Inhibition of host cell RNA polymerase III-mediated transcription by poliovirus: inactivation of specific transcription factors.

The inhibition of transcription by RNA polymerase III in poliovirus-infected cells was studied. Experiments utilizing two different cell lines showed that the initiation step of transcription by RNA polymerase III was impaired by infection of these cells with the virus. The observed inhibition of transcription was not due to shut-off of host cell protein synthesis by poliovirus. Among four distinct components required for accurate transcription in vitro from cloned DNA templates, activities of RNA polymerase III and transcription factor TFIIIA were not significantly affected by virus infection. The activity of transcription factor TFIIIC, the limiting component required for transcription of RNA polymerase III genes, was severely inhibited in infected cells, whereas that of transcription factor TFIIIB was inhibited to a lesser extent.
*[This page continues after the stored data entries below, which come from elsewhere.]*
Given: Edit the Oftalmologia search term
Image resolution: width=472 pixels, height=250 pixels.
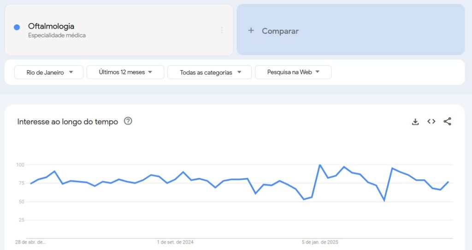Looking at the screenshot, I should [x=51, y=26].
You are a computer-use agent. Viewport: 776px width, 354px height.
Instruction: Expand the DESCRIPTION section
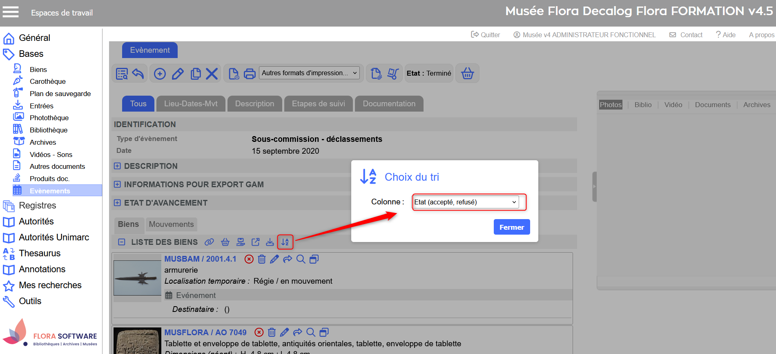point(117,166)
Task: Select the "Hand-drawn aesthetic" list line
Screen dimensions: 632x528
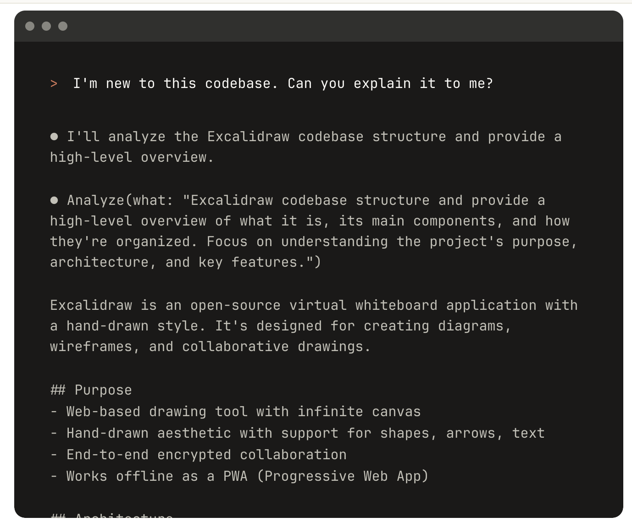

The sequence-specific DNA-binding of TFIIIC to the adenovirus VA1 gene internal promoter, however, was not altered by infection of cells with the virus. We conclude that (i) at least two transcription factors, TFIIIB and TFIIIC, are inhibited by infection of cells with poliovirus, (ii) inactivation of TFIIIC does not involve destruction of its DNA-binding domain, and (iii) sequence-specific DNA binding by TFIIIC may be necessary but is not sufficient for the formation of productive transcription complexes.

Resolution of human transcription factor TFIIIC into two functional components.

tRNA genes and adenovirus viral-associated (VA) genes are transcribed by RNA polymerase III. Transcription of these genes in vitro requires two protein fractions containing transcription factors designated TFIIIB and TFIIIC, in addition to RNA polymerase III. We report that the TFIIIC fraction derived from human cells in culture can be separated into two functional components, which we call TFIIIC1 and TFIIIC2. Both TFIIIC1 and TFIIIC2 fractions are required for in vitro transcription of the VA1 gene. In DNase I "footprinting" experiments, the TFIIIC2 fraction protects the internal control region termed the B block. Addition of the TFIIIC1 fraction extends the footprint over the internal control region called the A block. TFIIIC1 activity is the limiting transcription factor activity required for VA1 transcription in the crude extract. TFIIIC2 activity sediments as a large component of approximately 18 S, while TFIIIC1 activity sediments at approximately 9 S. These data indicate that the two activities are unique components and when added together reconstitute TFIIIC activity.